Durban, South Africa- Many Americans think of midwifery as being a movement from centuries past: old stodgy women going to log cabins and delivering babies. But for millions of women around the world today, a midwife is the only contact she and her new baby may have with any kind of professional care. Simply put, a midwife can mean the difference between whether an expectant mother and her newborn child live – or die.

The first ever global report on midwifery, published by the United Nations Population Fund (UNFPA), estimates that at least 350,000 women die each year during pregnancy or childbirth. The report also finds that two million newborns die within 24 hours and an additional 2.6 million babies are stillborn because of inadequate maternal and post-natal healthcare.

The State of the World’s Midwifery Report 2011 was released in Durban, South Africa at the International Confederation of Midwives Congress last month and provides new information and data gathered from 58 countries across countries with the world’s highest maternal and infant mortality rates. While the numbers of deaths are staggering, the number of lives the report says midwives could save is even more impressive. With more training and support of midwives in the world’s poorest countries, the report estimates 3.6 million mothers and babies could be saved.

Catherine Ojo, a midwife from Northern Nigeria has been a midwife for more than 30 years. In that time she’s delivered thousands of babies, but says she’s also seen more than one hundred die. Nigeria suffers from a fatal combination for expectant mothers; lack of infrastructure and education.

“Women cannot really make decisions for themselves. Especially the ones who are not educated. And many are not educated. Even when they go to the anti-natal clinic, because of their low income status, some of these rural women do cannot come back to the hospital to deliver.” Ojo tells ABC News. “There’s no light in the rural areas, no good water supply, no paved roads. So the midwives, in the rural areas especially, they have a lot to cope with.”

Ojo, 55, is a chief nursing officer at a special neo-natal unit in Kaduna, a remote city in Northern Nigeria. In addition to delivering babies and providing care to mothers, she also teaches and mentors younger midwives. Save the Children and the International Confederation of Midwives have given her one of this year’s “hero midwife” awards for her life-saving work in a country where at least 1400 stillbirth and newborn die every day; the largest number in Africa.

Ojo, an outspoken advocate for the rights of women and better support for midwives, says her work is based on one basic principle: “No woman should die giving life.”

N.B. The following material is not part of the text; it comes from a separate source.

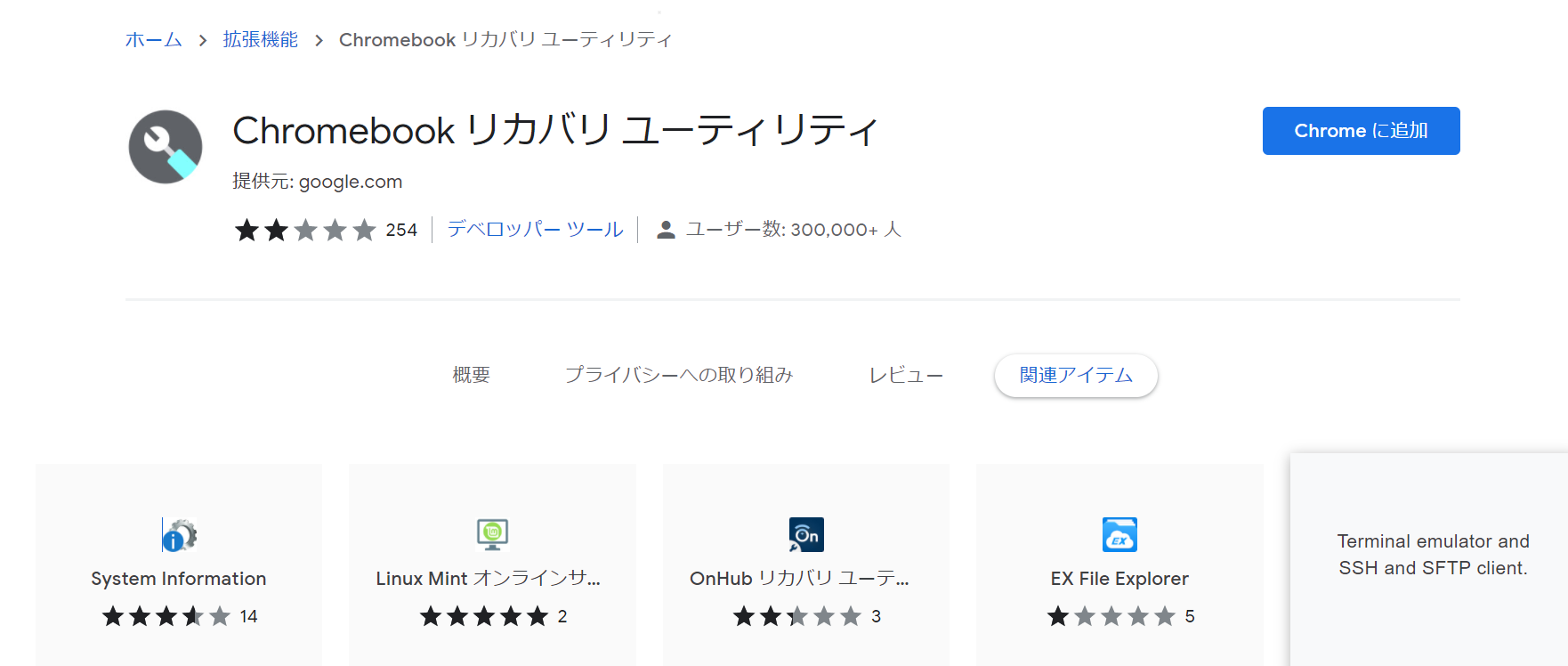Viewport: 1568px width, 666px height.
Task: Open the 概要 tab
Action: [x=471, y=375]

“We hear a lot about sports players, about music heroes, about actors and actresses but these are real heroes,” says Dr.Joy Lawn, director of global evidence and policy for Save the Children’s Saving Newborn Lives program. “This is the third time Save the Children has presented a global midwife award and we do this because there are amazing midwives all over the world in these really challenging settings and we don’t hear about them.”

This year’s other “hero midwife” is Sadya Naemi, a midwife from Afghanistan. On the surface it appears Naemi is on the opposite end of the spectrum from Ojo. At 19 years-old, she has been a practicing midwife for only two years, and is the only one for her entire district. But like Ojo, her work is saving lives in a country where professional maternal and neonatal healthcare is sorely needed. In Afghanistan women have a nearly 10 percent chance of dying during childbirth during their lifetimes, and one child in five dies before reaching the age of five-years-old.

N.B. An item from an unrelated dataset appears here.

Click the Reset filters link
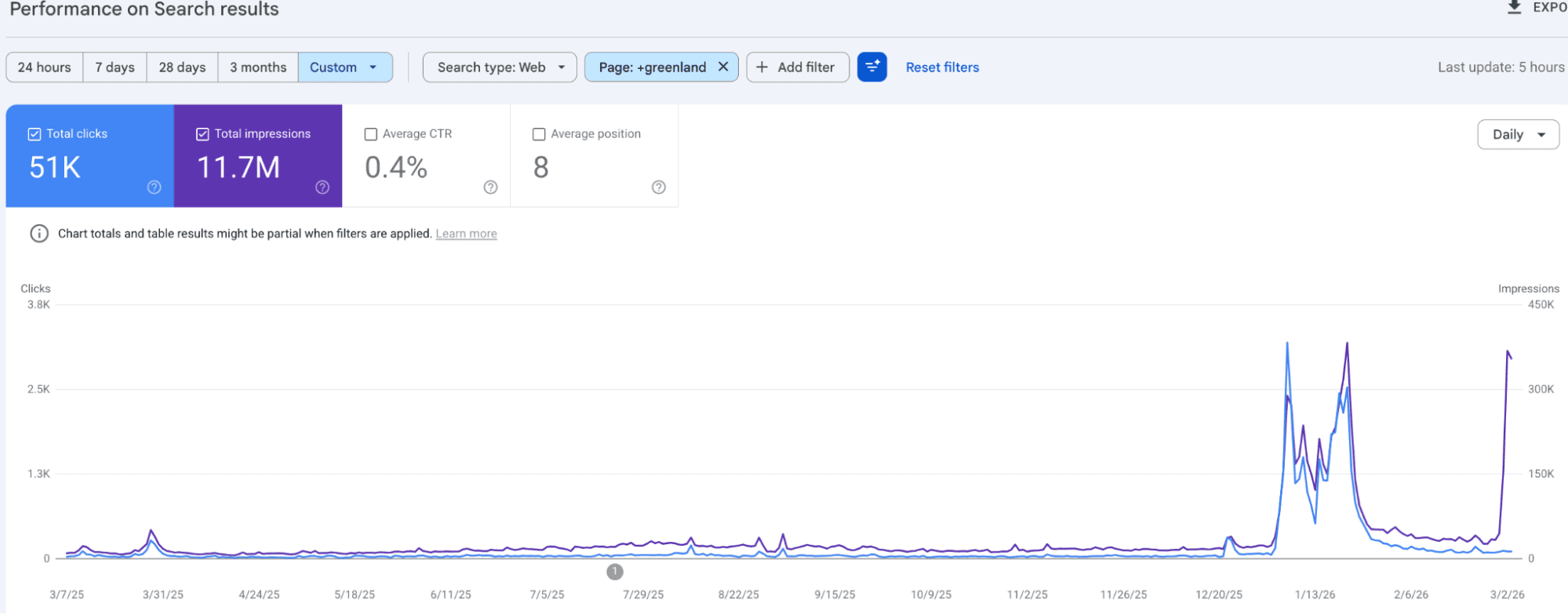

Naemi says being a midwife is her calling, but she too faces enormous challenges providing care in a war-torn country where women are not supposed to be in visible professions.

“The community is taught that I’m just a young girl and I’m un-married. How can I help their families?” says Naemi. “But the more I kept helping people they more they began to accept me.”

Her work is in fact so risky that simply being honored for it has put her life in danger. ABC News was asked to change her name for this article and not to identify the location of her village after her life was threatened following her return from the South Africa conference to Afghanistan.

Dr. Lawn is a leading global expert on newborn health whose work on newborn and stillbirth deaths was published in the prestigious Lancet journal of journal of medicine and has been recognized around the world. But Dr. Lawn says its women like Sadya Naemi and Catherine Ojo who deserve the praise.

“I’m inspired by these two midves,” she says “I’m inspred by the thousands of midwives like them really struggling and really trying to make a difference.”

Without the care of a midwife, Dr. Lawn would not be doing the work she is today, because she probably would not still be alive. Her parents were missionaries living in rural Uganda when her mother went into labor earlier than expected. Deep in the bush, her parents had no choice but to go to a rudimentary clinic. There, after a difficult labor, which lasted all night, Joy was born. Her name a reflection of the relief her parents felt that she and her mother survived.

“I’m here today because a midwife shouted for me and Im sure my mother was also shouting and because my family cried out for me,” says Dr. Lawn. “Today there is still over 1.2 million babies who die in the first month of life in Africa. Africa carries half of the world’s maternal deaths and those could be avoided with that same care I received.”